Convert the records below into a JSON list of strings, with one string for each line and blank lines omitted.

(MATERIAL FOR THIS EXERCISE)

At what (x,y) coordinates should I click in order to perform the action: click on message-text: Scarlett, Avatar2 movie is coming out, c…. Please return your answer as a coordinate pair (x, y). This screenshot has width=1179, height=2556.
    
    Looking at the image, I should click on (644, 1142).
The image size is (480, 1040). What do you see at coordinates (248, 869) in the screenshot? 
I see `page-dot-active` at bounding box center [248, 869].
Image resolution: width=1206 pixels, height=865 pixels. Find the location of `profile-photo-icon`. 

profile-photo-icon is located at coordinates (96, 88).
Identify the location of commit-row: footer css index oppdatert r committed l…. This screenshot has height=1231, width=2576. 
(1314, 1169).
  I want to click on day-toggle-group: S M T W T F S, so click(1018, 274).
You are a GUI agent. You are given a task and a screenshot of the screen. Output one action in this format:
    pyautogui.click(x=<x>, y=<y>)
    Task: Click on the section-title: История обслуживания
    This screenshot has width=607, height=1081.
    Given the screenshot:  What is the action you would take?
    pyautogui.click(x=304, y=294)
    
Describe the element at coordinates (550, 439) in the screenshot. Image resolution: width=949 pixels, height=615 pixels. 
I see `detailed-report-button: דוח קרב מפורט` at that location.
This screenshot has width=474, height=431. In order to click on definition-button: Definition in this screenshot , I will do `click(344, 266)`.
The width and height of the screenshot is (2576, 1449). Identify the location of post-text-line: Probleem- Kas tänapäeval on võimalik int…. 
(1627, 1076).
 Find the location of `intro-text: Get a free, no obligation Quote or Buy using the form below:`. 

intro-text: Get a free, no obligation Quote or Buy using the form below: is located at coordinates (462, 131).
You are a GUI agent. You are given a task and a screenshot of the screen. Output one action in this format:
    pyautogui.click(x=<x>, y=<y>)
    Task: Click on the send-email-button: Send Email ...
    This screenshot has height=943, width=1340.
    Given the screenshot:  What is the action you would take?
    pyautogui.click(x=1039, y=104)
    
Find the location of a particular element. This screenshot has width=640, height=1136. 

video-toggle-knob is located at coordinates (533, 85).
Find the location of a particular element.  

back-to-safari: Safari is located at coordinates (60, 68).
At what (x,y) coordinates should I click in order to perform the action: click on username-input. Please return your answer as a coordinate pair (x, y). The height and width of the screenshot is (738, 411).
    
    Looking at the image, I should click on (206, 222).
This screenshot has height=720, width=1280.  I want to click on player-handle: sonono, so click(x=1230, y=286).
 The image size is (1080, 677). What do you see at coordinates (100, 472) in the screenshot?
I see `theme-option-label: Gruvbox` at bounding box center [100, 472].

(End MATERIAL FOR THIS EXERCISE)

- **TASK SOLUTION**
[
  "At what (x,y) coordinates should I click in order to perform the action: click on message-text: Scarlett, Avatar2 movie is coming out, c…. Please return your answer as a coordinate pair (x, y). This screenshot has width=1179, height=2556.",
  "    Looking at the image, I should click on (644, 1142).",
  "The image size is (480, 1040). What do you see at coordinates (248, 869) in the screenshot? ",
  "I see `page-dot-active` at bounding box center [248, 869].",
  "Image resolution: width=1206 pixels, height=865 pixels. Find the location of `profile-photo-icon`. ",
  "profile-photo-icon is located at coordinates (96, 88).",
  "Identify the location of commit-row: footer css index oppdatert r committed l…. This screenshot has height=1231, width=2576. ",
  "(1314, 1169).",
  "  I want to click on day-toggle-group: S M T W T F S, so click(1018, 274).",
  "You are a GUI agent. You are given a task and a screenshot of the screen. Output one action in this format:",
  "    pyautogui.click(x=<x>, y=<y>)",
  "    Task: Click on the section-title: История обслуживания",
  "    This screenshot has width=607, height=1081.",
  "    Given the screenshot:  What is the action you would take?",
  "    pyautogui.click(x=304, y=294)",
  "Describe the element at coordinates (550, 439) in the screenshot. Image resolution: width=949 pixels, height=615 pixels. ",
  "I see `detailed-report-button: דוח קרב מפורט` at that location.",
  "This screenshot has width=474, height=431. In order to click on definition-button: Definition in this screenshot , I will do `click(344, 266)`.",
  "The width and height of the screenshot is (2576, 1449). Identify the location of post-text-line: Probleem- Kas tänapäeval on võimalik int…. ",
  "(1627, 1076).",
  " Find the location of `intro-text: Get a free, no obligation Quote or Buy using the form below:`. ",
  "intro-text: Get a free, no obligation Quote or Buy using the form below: is located at coordinates (462, 131).",
  "You are a GUI agent. You are given a task and a screenshot of the screen. Output one action in this format:",
  "    pyautogui.click(x=<x>, y=<y>)",
  "    Task: Click on the send-email-button: Send Email ...",
  "    This screenshot has height=943, width=1340.",
  "    Given the screenshot:  What is the action you would take?",
  "    pyautogui.click(x=1039, y=104)",
  "Find the location of a particular element. This screenshot has width=640, height=1136. ",
  "video-toggle-knob is located at coordinates (533, 85).",
  "Find the location of a particular element.  ",
  "back-to-safari: Safari is located at coordinates (60, 68).",
  "At what (x,y) coordinates should I click in order to perform the action: click on username-input. Please return your answer as a coordinate pair (x, y). The height and width of the screenshot is (738, 411).",
  "    Looking at the image, I should click on (206, 222).",
  "This screenshot has height=720, width=1280.  I want to click on player-handle: sonono, so click(x=1230, y=286).",
  " The image size is (1080, 677). What do you see at coordinates (100, 472) in the screenshot?",
  "I see `theme-option-label: Gruvbox` at bounding box center [100, 472]."
]